● **WHAT YOU NEED TO DO**: Only lines containing the string "number" belong in the answer; find them in the records and copy them.

====

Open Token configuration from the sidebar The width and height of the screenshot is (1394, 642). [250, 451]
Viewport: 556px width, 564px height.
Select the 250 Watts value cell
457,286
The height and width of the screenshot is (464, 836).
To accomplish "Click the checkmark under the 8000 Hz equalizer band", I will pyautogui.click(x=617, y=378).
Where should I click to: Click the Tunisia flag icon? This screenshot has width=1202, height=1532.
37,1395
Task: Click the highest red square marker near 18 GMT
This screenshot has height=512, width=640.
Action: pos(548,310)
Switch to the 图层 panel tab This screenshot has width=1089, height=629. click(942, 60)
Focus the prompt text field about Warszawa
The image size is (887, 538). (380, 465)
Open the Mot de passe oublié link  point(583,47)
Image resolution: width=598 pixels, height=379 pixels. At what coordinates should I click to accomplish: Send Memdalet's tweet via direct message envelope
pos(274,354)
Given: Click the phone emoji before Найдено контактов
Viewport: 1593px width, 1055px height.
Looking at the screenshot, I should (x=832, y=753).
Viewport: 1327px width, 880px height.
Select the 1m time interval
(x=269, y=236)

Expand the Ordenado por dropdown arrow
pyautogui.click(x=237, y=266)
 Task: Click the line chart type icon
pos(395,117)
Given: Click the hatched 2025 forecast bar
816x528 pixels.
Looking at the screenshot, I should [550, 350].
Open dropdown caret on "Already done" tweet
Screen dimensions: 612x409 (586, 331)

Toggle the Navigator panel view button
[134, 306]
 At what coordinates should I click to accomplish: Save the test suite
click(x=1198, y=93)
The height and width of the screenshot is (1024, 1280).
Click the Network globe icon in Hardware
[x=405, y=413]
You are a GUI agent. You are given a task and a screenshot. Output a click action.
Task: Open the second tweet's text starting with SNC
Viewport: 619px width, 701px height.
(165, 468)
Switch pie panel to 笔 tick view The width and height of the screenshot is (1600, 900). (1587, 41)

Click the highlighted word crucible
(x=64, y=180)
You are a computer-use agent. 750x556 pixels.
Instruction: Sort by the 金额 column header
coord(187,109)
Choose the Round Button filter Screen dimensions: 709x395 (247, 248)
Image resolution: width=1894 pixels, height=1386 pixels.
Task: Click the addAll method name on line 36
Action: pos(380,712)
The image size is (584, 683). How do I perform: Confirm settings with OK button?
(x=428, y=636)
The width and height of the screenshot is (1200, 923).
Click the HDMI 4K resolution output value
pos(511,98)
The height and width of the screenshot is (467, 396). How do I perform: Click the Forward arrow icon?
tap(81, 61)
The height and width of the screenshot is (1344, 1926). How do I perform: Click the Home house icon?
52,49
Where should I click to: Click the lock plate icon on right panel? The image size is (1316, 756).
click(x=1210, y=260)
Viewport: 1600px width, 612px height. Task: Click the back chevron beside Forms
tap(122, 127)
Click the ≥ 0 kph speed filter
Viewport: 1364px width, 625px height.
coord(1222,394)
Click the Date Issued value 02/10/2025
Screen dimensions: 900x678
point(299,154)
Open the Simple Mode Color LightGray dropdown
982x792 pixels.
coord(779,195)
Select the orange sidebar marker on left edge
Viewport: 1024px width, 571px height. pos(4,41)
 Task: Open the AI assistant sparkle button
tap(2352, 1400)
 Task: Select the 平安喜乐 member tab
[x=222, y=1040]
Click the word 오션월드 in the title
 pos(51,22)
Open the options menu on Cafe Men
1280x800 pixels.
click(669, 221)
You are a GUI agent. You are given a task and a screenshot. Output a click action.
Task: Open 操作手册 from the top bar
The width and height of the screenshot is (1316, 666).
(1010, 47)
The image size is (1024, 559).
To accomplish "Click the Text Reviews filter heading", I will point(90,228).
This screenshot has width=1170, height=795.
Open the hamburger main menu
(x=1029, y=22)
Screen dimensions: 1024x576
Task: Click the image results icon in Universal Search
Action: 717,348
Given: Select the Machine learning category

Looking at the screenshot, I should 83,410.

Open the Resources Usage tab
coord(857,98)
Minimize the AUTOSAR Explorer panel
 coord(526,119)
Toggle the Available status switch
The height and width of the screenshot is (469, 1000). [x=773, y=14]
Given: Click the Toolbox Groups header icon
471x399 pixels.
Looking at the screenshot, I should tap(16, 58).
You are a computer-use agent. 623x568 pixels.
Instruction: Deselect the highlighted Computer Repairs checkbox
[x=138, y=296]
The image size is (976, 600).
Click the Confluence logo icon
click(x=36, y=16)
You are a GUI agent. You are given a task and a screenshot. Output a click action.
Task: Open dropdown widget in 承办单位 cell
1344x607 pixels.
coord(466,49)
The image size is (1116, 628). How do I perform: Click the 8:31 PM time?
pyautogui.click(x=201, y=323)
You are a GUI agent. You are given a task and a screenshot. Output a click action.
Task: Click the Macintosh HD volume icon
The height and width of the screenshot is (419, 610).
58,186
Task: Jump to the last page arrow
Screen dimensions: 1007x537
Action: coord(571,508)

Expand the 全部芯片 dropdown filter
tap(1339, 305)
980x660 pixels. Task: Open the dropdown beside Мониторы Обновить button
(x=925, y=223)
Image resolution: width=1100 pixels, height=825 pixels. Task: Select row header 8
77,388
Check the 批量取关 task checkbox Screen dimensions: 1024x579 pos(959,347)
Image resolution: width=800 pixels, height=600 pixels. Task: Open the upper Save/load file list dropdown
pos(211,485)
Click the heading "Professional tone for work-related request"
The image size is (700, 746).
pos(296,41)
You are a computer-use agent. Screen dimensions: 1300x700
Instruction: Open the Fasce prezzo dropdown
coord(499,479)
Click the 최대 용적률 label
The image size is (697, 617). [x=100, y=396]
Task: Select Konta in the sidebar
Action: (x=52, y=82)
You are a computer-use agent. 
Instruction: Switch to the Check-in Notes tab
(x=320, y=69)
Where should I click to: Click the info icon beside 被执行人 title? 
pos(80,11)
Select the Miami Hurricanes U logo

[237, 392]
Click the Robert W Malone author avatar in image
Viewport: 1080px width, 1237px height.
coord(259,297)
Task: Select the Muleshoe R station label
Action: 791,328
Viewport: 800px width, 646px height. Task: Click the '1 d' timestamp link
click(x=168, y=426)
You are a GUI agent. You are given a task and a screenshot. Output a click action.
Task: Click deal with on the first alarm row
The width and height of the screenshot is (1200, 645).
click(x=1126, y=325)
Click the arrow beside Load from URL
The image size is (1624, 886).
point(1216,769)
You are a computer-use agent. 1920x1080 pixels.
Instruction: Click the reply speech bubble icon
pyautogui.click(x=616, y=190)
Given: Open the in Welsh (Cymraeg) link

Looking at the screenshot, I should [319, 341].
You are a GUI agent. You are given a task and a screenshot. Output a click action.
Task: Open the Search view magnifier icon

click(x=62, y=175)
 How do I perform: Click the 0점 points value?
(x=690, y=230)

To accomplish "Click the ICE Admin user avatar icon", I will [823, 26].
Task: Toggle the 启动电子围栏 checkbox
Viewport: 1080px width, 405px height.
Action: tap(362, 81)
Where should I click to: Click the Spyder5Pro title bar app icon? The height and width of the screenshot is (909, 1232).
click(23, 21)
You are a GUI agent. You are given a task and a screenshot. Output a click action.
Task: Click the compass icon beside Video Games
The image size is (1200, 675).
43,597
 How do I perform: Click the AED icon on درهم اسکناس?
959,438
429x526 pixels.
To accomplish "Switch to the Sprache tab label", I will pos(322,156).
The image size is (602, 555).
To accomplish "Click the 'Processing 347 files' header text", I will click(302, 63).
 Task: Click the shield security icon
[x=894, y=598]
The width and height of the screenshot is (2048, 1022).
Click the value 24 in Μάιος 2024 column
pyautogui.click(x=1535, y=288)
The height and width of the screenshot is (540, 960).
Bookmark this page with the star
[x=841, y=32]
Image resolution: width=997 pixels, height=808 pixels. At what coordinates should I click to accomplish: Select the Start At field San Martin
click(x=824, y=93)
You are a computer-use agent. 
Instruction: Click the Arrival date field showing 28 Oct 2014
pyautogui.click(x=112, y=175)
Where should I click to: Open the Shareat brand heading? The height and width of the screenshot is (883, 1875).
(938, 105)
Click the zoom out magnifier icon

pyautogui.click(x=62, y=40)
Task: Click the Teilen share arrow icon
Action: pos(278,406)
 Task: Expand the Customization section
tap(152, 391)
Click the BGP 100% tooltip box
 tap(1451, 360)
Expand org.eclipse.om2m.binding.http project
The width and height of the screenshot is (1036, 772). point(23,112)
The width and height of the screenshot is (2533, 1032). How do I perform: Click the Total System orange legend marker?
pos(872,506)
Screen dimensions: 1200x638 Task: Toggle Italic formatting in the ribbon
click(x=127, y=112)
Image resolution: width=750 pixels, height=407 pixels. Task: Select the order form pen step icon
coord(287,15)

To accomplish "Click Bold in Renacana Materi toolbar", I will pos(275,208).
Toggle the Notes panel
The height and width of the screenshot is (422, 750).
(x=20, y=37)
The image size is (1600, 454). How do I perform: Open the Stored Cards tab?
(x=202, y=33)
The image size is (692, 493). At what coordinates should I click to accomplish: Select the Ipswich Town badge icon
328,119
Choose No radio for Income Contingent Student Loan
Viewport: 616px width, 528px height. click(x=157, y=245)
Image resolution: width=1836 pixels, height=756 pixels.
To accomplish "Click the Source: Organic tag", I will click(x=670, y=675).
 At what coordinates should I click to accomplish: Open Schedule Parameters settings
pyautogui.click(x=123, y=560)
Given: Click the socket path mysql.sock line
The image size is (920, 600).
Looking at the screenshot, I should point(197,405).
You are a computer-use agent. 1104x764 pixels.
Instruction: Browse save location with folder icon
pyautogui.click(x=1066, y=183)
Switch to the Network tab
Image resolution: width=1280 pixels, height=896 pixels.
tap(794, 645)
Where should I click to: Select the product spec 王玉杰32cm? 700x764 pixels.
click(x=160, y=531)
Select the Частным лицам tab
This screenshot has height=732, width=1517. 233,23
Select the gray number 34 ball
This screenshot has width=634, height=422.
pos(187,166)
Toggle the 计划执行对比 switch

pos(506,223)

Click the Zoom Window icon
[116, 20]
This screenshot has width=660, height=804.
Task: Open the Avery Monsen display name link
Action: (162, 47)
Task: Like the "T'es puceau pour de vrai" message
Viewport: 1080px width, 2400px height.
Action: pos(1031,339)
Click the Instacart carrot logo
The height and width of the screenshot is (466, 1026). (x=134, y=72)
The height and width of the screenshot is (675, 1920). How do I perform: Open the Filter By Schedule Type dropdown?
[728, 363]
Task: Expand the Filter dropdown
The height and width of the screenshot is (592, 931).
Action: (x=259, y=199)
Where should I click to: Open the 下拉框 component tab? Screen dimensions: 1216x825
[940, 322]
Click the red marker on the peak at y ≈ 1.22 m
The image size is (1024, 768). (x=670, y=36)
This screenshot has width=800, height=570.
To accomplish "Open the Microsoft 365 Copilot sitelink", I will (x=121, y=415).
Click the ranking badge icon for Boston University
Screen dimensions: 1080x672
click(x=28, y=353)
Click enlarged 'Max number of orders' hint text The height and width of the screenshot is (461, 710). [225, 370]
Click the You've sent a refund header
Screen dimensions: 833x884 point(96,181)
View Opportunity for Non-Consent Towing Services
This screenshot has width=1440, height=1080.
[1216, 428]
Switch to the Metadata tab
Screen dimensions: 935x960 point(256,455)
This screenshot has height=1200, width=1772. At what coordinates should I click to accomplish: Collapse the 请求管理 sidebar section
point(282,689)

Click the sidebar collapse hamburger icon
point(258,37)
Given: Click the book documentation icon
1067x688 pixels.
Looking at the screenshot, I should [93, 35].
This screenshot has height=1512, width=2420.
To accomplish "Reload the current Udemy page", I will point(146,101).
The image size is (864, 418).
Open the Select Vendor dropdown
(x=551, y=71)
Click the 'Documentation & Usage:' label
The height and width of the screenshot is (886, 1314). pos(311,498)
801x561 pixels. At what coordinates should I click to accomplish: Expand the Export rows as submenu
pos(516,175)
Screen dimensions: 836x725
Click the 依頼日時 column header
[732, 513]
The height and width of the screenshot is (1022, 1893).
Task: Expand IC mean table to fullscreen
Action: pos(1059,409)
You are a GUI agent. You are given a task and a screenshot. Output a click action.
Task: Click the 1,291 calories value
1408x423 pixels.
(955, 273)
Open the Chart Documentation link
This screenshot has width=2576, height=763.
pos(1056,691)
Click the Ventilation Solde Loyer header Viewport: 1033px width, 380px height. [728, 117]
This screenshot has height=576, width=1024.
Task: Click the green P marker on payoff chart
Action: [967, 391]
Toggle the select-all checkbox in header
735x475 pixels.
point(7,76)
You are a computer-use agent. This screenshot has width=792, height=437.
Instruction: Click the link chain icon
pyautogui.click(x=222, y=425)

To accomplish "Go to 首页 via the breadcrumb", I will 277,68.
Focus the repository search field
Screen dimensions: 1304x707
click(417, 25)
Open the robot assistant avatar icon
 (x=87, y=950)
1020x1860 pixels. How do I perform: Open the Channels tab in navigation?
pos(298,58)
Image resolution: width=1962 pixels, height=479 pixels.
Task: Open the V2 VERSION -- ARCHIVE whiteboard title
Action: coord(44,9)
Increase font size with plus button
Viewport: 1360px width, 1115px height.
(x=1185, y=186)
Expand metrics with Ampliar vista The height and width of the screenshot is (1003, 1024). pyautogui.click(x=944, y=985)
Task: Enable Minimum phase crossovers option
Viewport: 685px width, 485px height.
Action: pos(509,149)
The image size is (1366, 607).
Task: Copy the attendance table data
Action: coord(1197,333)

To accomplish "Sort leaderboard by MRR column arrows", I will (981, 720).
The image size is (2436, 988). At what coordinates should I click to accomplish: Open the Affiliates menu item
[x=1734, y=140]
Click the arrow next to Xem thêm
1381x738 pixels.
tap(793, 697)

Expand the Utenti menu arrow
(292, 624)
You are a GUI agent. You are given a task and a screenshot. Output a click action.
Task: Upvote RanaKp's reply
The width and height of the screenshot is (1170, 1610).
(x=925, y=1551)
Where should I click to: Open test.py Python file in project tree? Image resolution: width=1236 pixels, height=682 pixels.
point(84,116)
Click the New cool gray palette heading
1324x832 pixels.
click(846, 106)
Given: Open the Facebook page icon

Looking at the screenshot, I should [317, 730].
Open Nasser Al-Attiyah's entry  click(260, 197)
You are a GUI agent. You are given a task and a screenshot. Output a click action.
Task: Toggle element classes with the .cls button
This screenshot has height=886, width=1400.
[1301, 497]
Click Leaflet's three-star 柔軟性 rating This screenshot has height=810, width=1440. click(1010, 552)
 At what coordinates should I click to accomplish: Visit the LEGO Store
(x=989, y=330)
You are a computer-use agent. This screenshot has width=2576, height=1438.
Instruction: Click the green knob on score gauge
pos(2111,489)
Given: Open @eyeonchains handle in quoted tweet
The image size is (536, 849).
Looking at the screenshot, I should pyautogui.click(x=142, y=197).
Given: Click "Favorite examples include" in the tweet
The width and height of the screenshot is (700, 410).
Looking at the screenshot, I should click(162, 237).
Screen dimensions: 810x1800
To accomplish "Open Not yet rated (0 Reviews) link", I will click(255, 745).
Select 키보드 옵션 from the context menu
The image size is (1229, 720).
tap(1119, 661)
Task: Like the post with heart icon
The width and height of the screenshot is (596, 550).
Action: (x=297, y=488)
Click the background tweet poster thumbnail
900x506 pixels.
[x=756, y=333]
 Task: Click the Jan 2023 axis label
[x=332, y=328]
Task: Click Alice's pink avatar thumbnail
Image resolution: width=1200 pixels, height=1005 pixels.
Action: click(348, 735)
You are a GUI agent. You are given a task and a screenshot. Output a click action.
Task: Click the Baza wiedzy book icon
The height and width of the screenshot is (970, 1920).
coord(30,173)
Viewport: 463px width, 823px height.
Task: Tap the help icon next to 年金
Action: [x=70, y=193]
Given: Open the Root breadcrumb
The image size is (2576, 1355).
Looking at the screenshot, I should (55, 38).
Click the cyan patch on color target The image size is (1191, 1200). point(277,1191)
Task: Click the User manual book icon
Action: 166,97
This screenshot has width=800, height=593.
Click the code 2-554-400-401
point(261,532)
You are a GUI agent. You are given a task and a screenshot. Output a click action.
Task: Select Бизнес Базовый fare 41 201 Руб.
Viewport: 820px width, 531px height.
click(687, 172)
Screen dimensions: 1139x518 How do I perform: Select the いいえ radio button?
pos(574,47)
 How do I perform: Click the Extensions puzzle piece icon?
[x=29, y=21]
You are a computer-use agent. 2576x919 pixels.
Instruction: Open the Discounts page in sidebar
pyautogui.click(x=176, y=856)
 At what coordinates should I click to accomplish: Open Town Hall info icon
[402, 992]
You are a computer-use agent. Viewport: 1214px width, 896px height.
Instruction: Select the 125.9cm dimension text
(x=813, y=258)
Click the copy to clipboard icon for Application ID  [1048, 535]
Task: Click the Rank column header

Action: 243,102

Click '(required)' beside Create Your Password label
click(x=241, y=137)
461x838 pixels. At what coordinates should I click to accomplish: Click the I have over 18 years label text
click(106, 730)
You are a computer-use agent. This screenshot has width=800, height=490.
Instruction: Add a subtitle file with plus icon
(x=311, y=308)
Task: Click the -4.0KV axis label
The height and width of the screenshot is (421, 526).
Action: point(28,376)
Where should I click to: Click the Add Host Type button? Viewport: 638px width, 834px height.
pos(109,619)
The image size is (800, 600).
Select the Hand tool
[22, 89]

====

● **RESULT OF THE EXERCISE**:
Select the gray number 34 ball
Click enlarged 'Max number of orders' hint text The height and width of the screenshot is (461, 710). [225, 370]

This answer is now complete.